En Colombie, cette chanson est devenue très célèbre en 1970 lorsqu'elle a été interprétée par Marco Tulio Aicardi Rivera, plus connu sous le nom de Rodolfo Aicardi, avec l'orchestre qu'il a fondé, Los Hispanos. Année après année, Adonay est une source d’inspiration pour les fêtes et les événements et est un incontournable chaque année en décembre.

Bien que sa musique soit festive et incite à la danse et à la joie, ses paroles suscitent des pensées nostalgiques sur l'amour qui n'a pas pu être. Le musicien raconte qu'il a rencontré une femme nommée Adonay, à qui il a proposé une romance, mais un jour il ne l'a plus revue. Une partie des paroles disent : « Adonay, pourquoi t’es-tu mariée, Adonay, Adonay, pourquoi n’as-tu pas attendu mon amour (…) ».

Ce tube dansant suscite toujours une grande curiosité chez les Colombiens qui répètent la question de l'auteur à propos de la raison pour laquelle Adonay s'est mariée avec un autre. Ne soyez donc pas surpris si vous voyez des internautes poser également cette question sur les réseaux sociaux.

Ya Viene el Niñito – Los Pibes Trujillo

Certains chants de Noël parmi les plus connus en Équateur sont attribués au compositeur national Salvador Bustamante Celi [21] (es) et interprétés par Luis et Juan Trujillo, également connus sous le nom de Los Pibes Trujillo [22]. Nombre d'entre eux ont été enregistrés dans les années 1960, et la plupart parlent de la naissance de Jésus.

« Le petit garçon est sur le point d’arriver, il joue parmi les fleurs, et les petits oiseaux lui chantent l’amour » ou « Doux Jésus, mon enfant adoré, doux Jésus, mon enfant adoré, viens dans nos âmes petit garçon, viens, ne tarde pas » sont quelques-unes des paroles les plus chantées à cette époque de l'année en Équateur.

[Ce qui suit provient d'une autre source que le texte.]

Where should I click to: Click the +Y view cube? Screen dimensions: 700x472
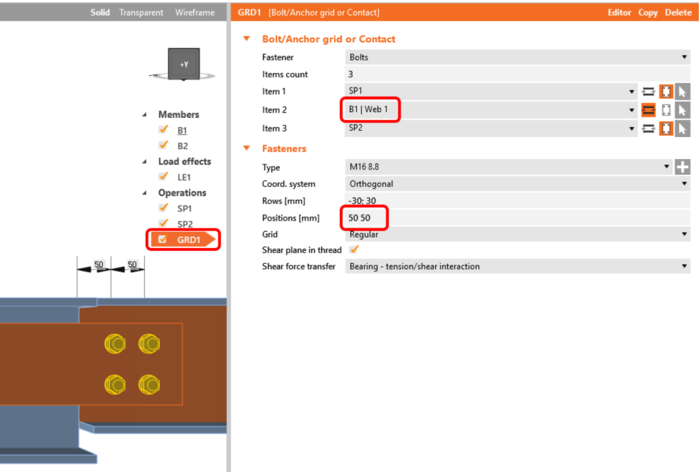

Cependant, l’Équateur abrite 18 peuples et 14 nationalités [23] (es), et de nombreux chants de Noël représentent également cette richesse et le syncrétisme des cultures et des croyances, comme La Llegada del Niño Montubio [24] (L'arrivée du petit Montubio) de Jhony García Coque.

Emoções – Roberto Carlos

Au Brésil, l'une des attractions musicales les plus populaires est le « Roberto Carlos Especial [26] », un concert donné à Noël par le chanteur Roberto Carlos, surnommé le « Roi », et diffusé sur la plus importante chaîne de télévision du pays, TV Globo. Icône du mouvement culturel brésilien des années 1960 connu sous le nom de « Jovem Guarda » (jeune génération), Roberto Carlos et ses chansons ont marqué des générations par leurs influences rock et leurs paroles romantiques et nostalgiques.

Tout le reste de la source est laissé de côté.